* [WHAT THE TASK ASKS]: Put every one of the entries below into a numbered list, omitting any blank lines.

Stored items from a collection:
########################################

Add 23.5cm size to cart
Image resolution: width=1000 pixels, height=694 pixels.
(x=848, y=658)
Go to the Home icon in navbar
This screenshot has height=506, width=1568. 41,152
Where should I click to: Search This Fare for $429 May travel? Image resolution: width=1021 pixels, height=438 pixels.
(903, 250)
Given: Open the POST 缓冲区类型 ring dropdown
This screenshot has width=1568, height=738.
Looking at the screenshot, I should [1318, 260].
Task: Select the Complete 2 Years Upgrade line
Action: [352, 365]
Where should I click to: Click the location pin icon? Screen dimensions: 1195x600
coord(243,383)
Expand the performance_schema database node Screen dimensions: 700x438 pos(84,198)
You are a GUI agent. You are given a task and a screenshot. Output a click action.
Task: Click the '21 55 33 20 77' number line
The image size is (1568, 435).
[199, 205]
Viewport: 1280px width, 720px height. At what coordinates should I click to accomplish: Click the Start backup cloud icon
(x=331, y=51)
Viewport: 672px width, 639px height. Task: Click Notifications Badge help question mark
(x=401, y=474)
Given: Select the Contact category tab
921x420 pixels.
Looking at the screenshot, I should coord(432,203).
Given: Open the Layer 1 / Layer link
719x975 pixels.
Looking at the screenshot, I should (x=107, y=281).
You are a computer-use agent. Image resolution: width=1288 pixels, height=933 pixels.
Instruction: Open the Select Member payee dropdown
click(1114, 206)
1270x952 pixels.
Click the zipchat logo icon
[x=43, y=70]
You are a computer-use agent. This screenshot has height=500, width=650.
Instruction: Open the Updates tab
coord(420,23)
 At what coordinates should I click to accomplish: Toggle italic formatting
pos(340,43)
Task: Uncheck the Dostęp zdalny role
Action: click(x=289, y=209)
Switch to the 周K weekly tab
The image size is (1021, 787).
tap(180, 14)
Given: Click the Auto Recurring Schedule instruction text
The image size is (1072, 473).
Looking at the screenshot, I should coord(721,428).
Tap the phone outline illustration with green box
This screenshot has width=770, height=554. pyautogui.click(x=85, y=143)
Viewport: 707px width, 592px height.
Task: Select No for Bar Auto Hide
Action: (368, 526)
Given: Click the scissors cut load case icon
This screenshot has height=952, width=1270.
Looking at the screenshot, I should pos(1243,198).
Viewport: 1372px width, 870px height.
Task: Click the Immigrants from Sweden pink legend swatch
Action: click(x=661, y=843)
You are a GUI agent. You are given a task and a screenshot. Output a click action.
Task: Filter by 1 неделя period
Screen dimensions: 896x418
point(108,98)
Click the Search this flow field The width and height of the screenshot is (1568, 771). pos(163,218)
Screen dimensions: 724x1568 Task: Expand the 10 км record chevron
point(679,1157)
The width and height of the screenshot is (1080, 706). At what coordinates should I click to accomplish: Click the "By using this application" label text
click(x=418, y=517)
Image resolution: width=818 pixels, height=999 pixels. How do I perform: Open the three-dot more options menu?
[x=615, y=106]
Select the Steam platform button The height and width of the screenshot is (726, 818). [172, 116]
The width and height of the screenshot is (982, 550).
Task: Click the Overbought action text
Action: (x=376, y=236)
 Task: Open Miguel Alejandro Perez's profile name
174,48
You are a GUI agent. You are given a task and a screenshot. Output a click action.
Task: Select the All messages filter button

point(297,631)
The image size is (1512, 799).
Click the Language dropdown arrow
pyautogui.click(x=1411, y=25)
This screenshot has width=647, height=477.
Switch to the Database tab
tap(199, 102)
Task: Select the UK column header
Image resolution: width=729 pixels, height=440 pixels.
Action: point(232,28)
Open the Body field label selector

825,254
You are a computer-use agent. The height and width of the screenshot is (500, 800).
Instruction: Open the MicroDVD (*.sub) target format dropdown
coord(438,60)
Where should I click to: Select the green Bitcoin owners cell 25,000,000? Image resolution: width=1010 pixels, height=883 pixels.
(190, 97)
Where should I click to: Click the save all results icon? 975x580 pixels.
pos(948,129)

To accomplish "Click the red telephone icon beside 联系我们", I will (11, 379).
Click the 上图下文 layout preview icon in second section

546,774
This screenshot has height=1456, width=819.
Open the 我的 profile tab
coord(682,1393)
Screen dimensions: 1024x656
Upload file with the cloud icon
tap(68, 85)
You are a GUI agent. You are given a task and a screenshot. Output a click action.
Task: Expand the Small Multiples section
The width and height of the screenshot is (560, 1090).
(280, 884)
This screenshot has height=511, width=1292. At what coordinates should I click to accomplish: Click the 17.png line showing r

########################################

* [EXERCISE RESPONSE]:
1. Add 23.5cm size to cart
2. Image resolution: width=1000 pixels, height=694 pixels.
3. (x=848, y=658)
4. Go to the Home icon in navbar
5. This screenshot has height=506, width=1568. 41,152
6. Where should I click to: Search This Fare for $429 May travel? Image resolution: width=1021 pixels, height=438 pixels.
7. (903, 250)
8. Given: Open the POST 缓冲区类型 ring dropdown
9. This screenshot has width=1568, height=738.
10. Looking at the screenshot, I should [1318, 260].
11. Task: Select the Complete 2 Years Upgrade line
12. Action: [352, 365]
13. Where should I click to: Click the location pin icon? Screen dimensions: 1195x600
14. coord(243,383)
15. Expand the performance_schema database node Screen dimensions: 700x438 pos(84,198)
16. You are a GUI agent. You are given a task and a screenshot. Output a click action.
17. Task: Click the '21 55 33 20 77' number line
18. The image size is (1568, 435).
19. [199, 205]
20. Viewport: 1280px width, 720px height. At what coordinates should I click to accomplish: Click the Start backup cloud icon
21. (x=331, y=51)
22. Viewport: 672px width, 639px height. Task: Click Notifications Badge help question mark
23. (x=401, y=474)
24. Given: Select the Contact category tab
25. 921x420 pixels.
26. Looking at the screenshot, I should coord(432,203).
27. Given: Open the Layer 1 / Layer link
28. 719x975 pixels.
29. Looking at the screenshot, I should (x=107, y=281).
30. You are a computer-use agent. Image resolution: width=1288 pixels, height=933 pixels.
31. Instruction: Open the Select Member payee dropdown
32. click(1114, 206)
33. 1270x952 pixels.
34. Click the zipchat logo icon
35. [x=43, y=70]
36. You are a computer-use agent. This screenshot has height=500, width=650.
37. Instruction: Open the Updates tab
38. coord(420,23)
39.  At what coordinates should I click to accomplish: Toggle italic formatting
40. pos(340,43)
41. Task: Uncheck the Dostęp zdalny role
42. Action: click(x=289, y=209)
43. Switch to the 周K weekly tab
44. The image size is (1021, 787).
45. tap(180, 14)
46. Given: Click the Auto Recurring Schedule instruction text
47. The image size is (1072, 473).
48. Looking at the screenshot, I should coord(721,428).
49. Tap the phone outline illustration with green box
50. This screenshot has width=770, height=554. pyautogui.click(x=85, y=143)
51. Viewport: 707px width, 592px height.
52. Task: Select No for Bar Auto Hide
53. Action: (368, 526)
54. Given: Click the scissors cut load case icon
55. This screenshot has height=952, width=1270.
56. Looking at the screenshot, I should pos(1243,198).
57. Viewport: 1372px width, 870px height.
58. Task: Click the Immigrants from Sweden pink legend swatch
59. Action: click(x=661, y=843)
60. You are a GUI agent. You are given a task and a screenshot. Output a click action.
61. Task: Filter by 1 неделя period
62. Screen dimensions: 896x418
63. point(108,98)
64. Click the Search this flow field The width and height of the screenshot is (1568, 771). pos(163,218)
65. Screen dimensions: 724x1568 Task: Expand the 10 км record chevron
66. point(679,1157)
67. The width and height of the screenshot is (1080, 706). At what coordinates should I click to accomplish: Click the "By using this application" label text
68. click(x=418, y=517)
69. Image resolution: width=818 pixels, height=999 pixels. How do I perform: Open the three-dot more options menu?
70. [x=615, y=106]
71. Select the Steam platform button The height and width of the screenshot is (726, 818). [172, 116]
72. The width and height of the screenshot is (982, 550).
73. Task: Click the Overbought action text
74. Action: (x=376, y=236)
75.  Task: Open Miguel Alejandro Perez's profile name
76. 174,48
77. You are a GUI agent. You are given a task and a screenshot. Output a click action.
78. Task: Select the All messages filter button
79. point(297,631)
80. The image size is (1512, 799).
81. Click the Language dropdown arrow
82. pyautogui.click(x=1411, y=25)
83. This screenshot has width=647, height=477.
84. Switch to the Database tab
85. tap(199, 102)
86. Task: Select the UK column header
87. Image resolution: width=729 pixels, height=440 pixels.
88. Action: point(232,28)
89. Open the Body field label selector
90. 825,254
91. You are a computer-use agent. The height and width of the screenshot is (500, 800).
92. Instruction: Open the MicroDVD (*.sub) target format dropdown
93. coord(438,60)
94. Where should I click to: Select the green Bitcoin owners cell 25,000,000? Image resolution: width=1010 pixels, height=883 pixels.
95. (190, 97)
96. Where should I click to: Click the save all results icon? 975x580 pixels.
97. pos(948,129)
98. To accomplish "Click the red telephone icon beside 联系我们", I will (11, 379).
99. Click the 上图下文 layout preview icon in second section
100. 546,774
101. This screenshot has height=1456, width=819.
102. Open the 我的 profile tab
103. coord(682,1393)
104. Screen dimensions: 1024x656
105. Upload file with the cloud icon
106. tap(68, 85)
107. You are a GUI agent. You are given a task and a screenshot. Output a click action.
108. Task: Expand the Small Multiples section
109. The width and height of the screenshot is (560, 1090).
110. (280, 884)
111. This screenshot has height=511, width=1292. At what coordinates should I click to accomplish: Click the 17.png line showing r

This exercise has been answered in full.